• PROBLEM TO SOLVE
Starting with the line where "Instruction: Click empty" appears, print every line through the end of the entries below exactly as it stands, and leave out the pictures.

(Stored items)

▬▬▬▬▬▬

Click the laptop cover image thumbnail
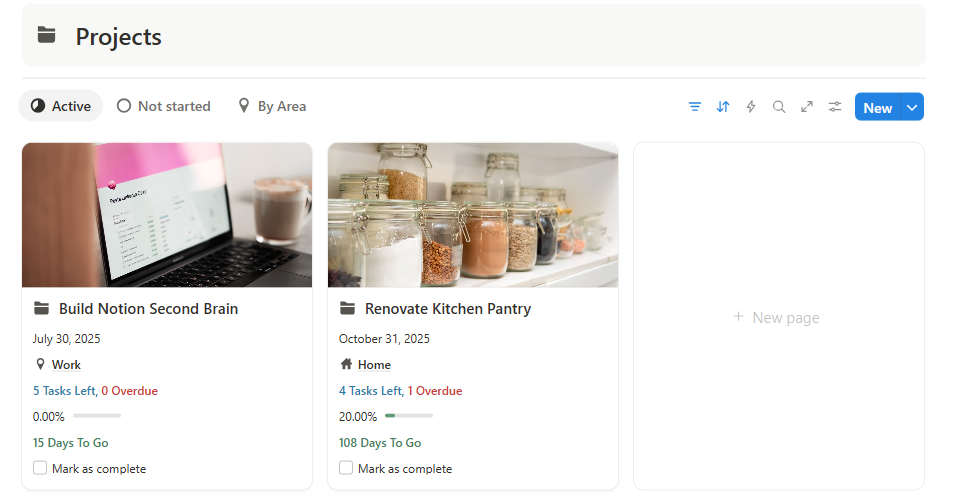 click(x=167, y=215)
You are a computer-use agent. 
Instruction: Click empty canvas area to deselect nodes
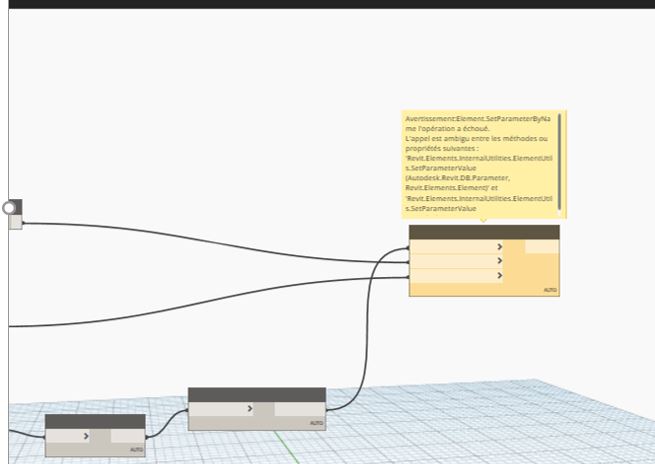click(x=200, y=120)
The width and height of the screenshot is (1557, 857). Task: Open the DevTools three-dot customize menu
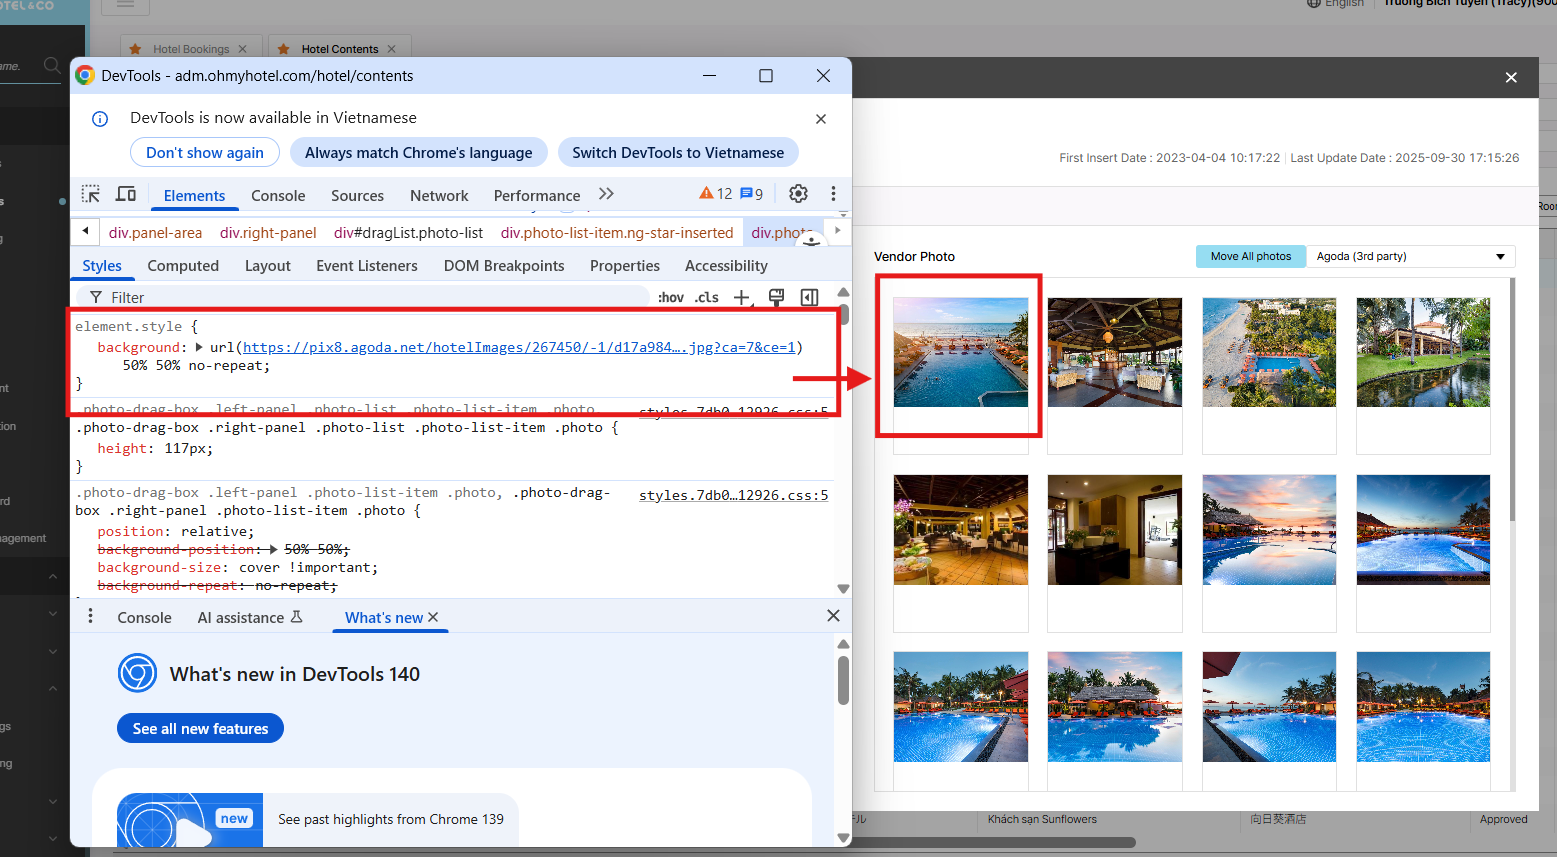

▬▬▬▬▬▬

• RESULT OF THE TASK
Instruction: Click empty canvas area to deselect nodes
click(x=200, y=120)
The width and height of the screenshot is (1557, 857). Task: Open the DevTools three-dot customize menu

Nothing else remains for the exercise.